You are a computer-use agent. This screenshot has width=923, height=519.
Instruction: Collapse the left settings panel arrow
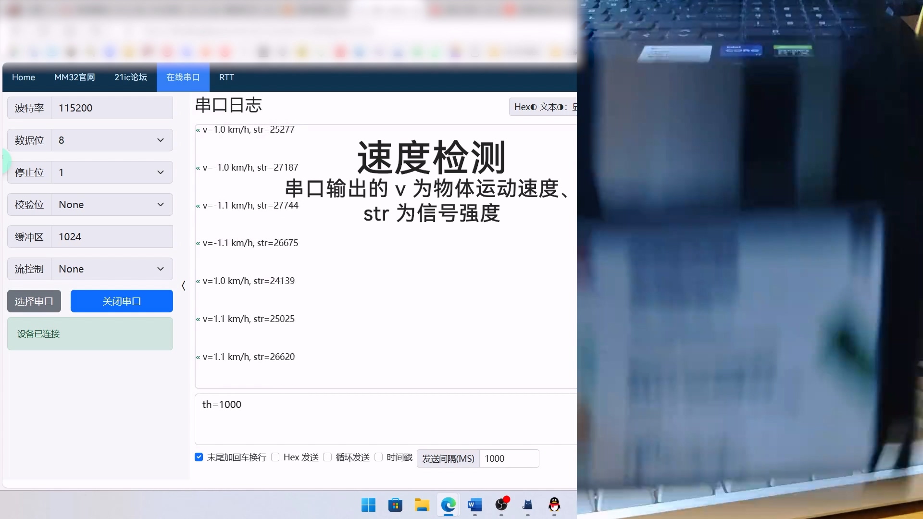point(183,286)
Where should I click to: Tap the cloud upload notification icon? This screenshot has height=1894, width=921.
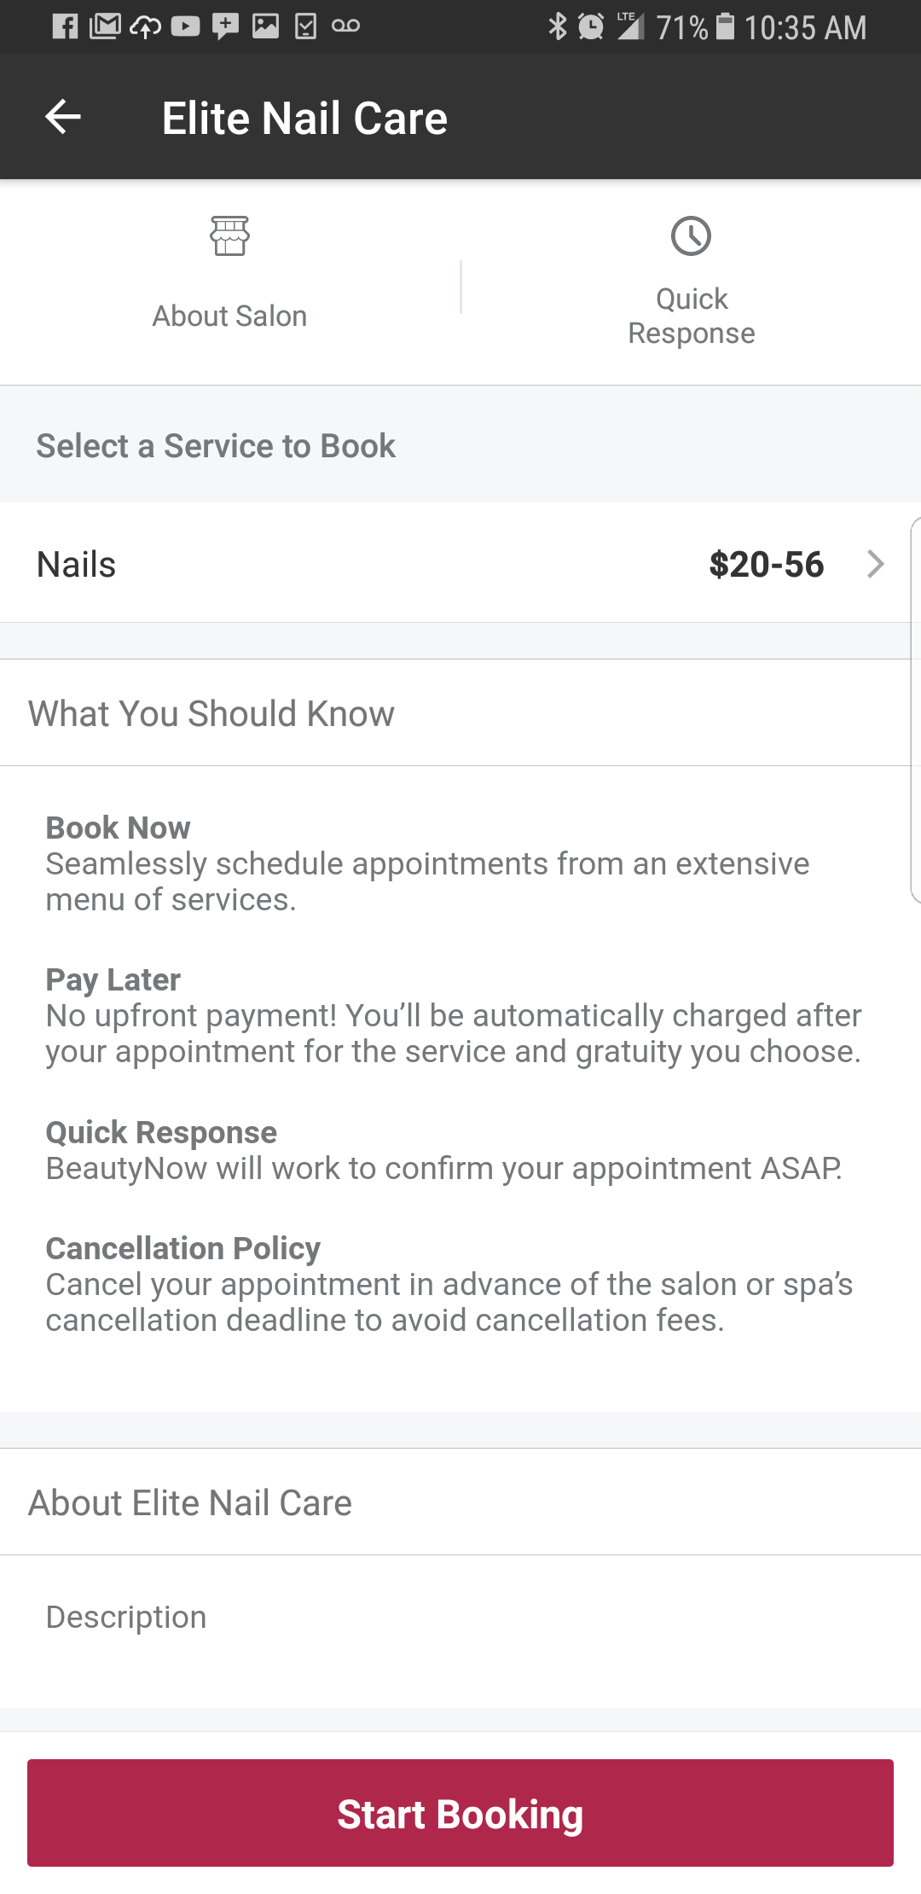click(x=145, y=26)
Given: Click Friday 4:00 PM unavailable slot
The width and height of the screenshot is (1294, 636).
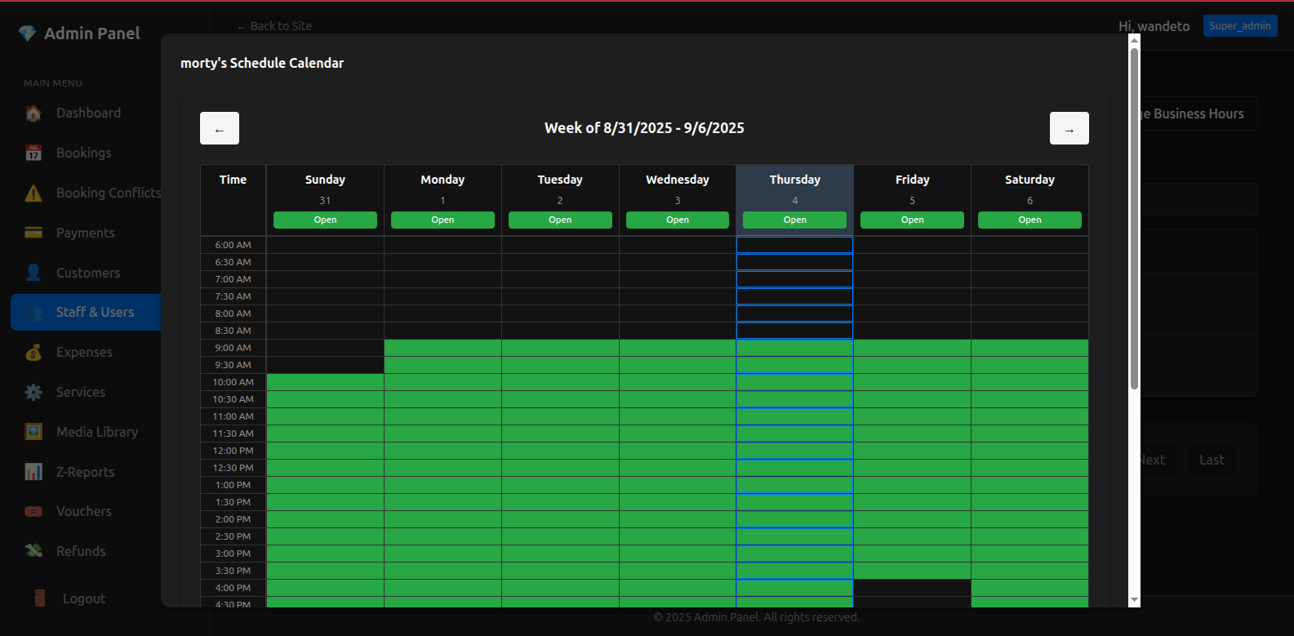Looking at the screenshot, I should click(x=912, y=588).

# # # # #

Copy word for word the data from the line containing "Given: Click Friday 4:00 PM unavailable slot" through the end of the data, including both ends, and leave the pictures out.

Output of the exercise:
Given: Click Friday 4:00 PM unavailable slot
The width and height of the screenshot is (1294, 636).
Looking at the screenshot, I should click(x=912, y=588).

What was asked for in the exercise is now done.